Continuous Innovation & Transformation with Steve Denning, Author, The Leader’s Guide to Radical Management, The Leader’s Guide to Storytelling, & others

The new economy—the Creative Economy—is an economy of continuous innovation and transformation. It is an economy of organizations and entrepreneurs that are delivering to customers what they are coming to expect, namely, “better, faster, cheaper, smaller, lighter, more convenient, and more personalized.” The Creative Economy is still relatively small, but it is the economy of the future. It includes different ways of thinking, speaking, and acting in the world. Denning shares insights, strategies, and tips for libraries and their staff to continue innovating and transforming as they head into the future, creative economy!
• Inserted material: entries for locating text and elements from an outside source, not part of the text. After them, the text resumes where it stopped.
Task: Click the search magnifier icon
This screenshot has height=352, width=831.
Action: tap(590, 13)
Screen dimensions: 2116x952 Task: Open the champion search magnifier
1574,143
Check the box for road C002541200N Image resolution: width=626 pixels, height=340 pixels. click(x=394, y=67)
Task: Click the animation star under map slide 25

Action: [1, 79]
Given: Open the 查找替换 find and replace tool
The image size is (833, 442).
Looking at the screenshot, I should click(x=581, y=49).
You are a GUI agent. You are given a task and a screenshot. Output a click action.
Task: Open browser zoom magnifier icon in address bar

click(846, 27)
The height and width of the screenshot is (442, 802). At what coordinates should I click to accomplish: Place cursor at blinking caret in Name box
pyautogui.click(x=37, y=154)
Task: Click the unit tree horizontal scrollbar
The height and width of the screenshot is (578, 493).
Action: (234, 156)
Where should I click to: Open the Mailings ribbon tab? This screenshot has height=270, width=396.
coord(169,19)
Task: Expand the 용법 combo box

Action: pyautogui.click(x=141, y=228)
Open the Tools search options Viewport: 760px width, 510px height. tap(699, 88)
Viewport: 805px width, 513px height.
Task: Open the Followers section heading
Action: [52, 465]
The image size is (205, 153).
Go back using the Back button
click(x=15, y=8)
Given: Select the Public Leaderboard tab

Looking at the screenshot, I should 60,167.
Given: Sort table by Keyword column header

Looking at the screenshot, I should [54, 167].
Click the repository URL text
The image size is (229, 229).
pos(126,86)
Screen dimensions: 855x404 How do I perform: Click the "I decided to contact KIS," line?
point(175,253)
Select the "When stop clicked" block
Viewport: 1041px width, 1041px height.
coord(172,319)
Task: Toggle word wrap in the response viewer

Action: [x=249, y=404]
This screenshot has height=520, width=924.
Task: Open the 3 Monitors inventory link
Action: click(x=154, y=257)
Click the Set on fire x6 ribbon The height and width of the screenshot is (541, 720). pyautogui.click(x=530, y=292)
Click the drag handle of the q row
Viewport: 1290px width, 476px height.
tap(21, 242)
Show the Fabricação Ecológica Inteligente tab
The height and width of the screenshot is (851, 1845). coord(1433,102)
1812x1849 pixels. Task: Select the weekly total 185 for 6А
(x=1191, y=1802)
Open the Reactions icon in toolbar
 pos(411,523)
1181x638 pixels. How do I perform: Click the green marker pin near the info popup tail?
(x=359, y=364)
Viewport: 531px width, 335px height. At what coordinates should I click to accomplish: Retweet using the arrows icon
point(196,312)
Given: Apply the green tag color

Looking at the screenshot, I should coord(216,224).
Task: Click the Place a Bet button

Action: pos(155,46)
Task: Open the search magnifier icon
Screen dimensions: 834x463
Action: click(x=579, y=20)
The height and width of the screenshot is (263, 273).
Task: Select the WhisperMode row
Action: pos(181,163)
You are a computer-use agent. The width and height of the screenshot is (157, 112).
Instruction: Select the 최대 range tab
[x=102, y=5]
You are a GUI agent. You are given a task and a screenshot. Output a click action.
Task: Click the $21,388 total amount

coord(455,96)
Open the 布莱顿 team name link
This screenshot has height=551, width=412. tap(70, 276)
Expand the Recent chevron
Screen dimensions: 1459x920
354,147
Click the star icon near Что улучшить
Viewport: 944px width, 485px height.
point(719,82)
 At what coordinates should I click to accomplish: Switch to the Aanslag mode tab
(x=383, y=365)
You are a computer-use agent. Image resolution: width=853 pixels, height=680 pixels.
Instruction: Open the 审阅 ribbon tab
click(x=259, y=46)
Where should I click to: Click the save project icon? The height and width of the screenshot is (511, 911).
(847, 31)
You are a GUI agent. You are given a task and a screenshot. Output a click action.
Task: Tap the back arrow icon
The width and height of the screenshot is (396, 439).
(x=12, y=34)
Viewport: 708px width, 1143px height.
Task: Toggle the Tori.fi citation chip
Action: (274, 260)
Creating a New Nostalgia with David Ferriero, Archivist of the United States & John Palfrey, Head of School, Phillips Academy; President of the Board, Digital Public Library of America, author of Biblio TECH

Digital life is transforming the public’s expectations of libraries and archives. Is the internet making these institutions irrelevant? The “perfect storm” of reduced bud- gets, unprecedented increases in the amount and cost of information available, and the multiplicity of platforms at play call for new strategies for the future of libraries and archives. A lively glimpse into the crystal ball!

Technology & Libraries: Now & Into the Future with Mary Augusta Thomas, Deputy Director, Smithsonian Institution Libraries

As part of the Smithsonian libraries for more than 30 years, Thomas currently directs the operation of twenty libraries located in each of the Smithsonian’s museums and research institutes. In this talk, she reflects on the changes over those years and shares some of the future strategies for libraries.

And, co-located with Computers in Libraries 2015 is the Library Leaders Summit focused on Making an Impact & Proving Value — a topic most libraries are struggling with these days.  Check out the experienced speakers and the full program and join an intimate group of your peers for great discussions and insights.

There are other events in the planning!  The call for speakers for fall events should be live shortly:

Internet Librarian 2015, October 26-28 in Monterey CA with the theme Morph! Exploring New Roles & Directions for the Info Service Biz and again the Library Leaders Digital Strategy Summit will be co-located with this event.  Watch the Twitter feed #InternetLibrarian and our Facebook page for more.

KMWorld 2015, November 2-5 in Washington DC encompases Taxonomy Boot Camp, Enterprise Search & Discovery as well as SharePoint Symposium.  The theme of this year’s event is Agile Knowledge Sharing & Innovation.  More details will be coming soon to our Twitter feed #KMWorld and our Facebook page.

We’re working on future U of T iSchool events for May 11-12, July 16-17 & October 19-20, so save those dates!   And more events are planned for USC in LA (hopefully as soon as May!).  The Future of Libraries series may again come to Toronto in September so stay tuned for that one too!

Have a great year in 2015 of learning and developing and we hope to see you at some of these events!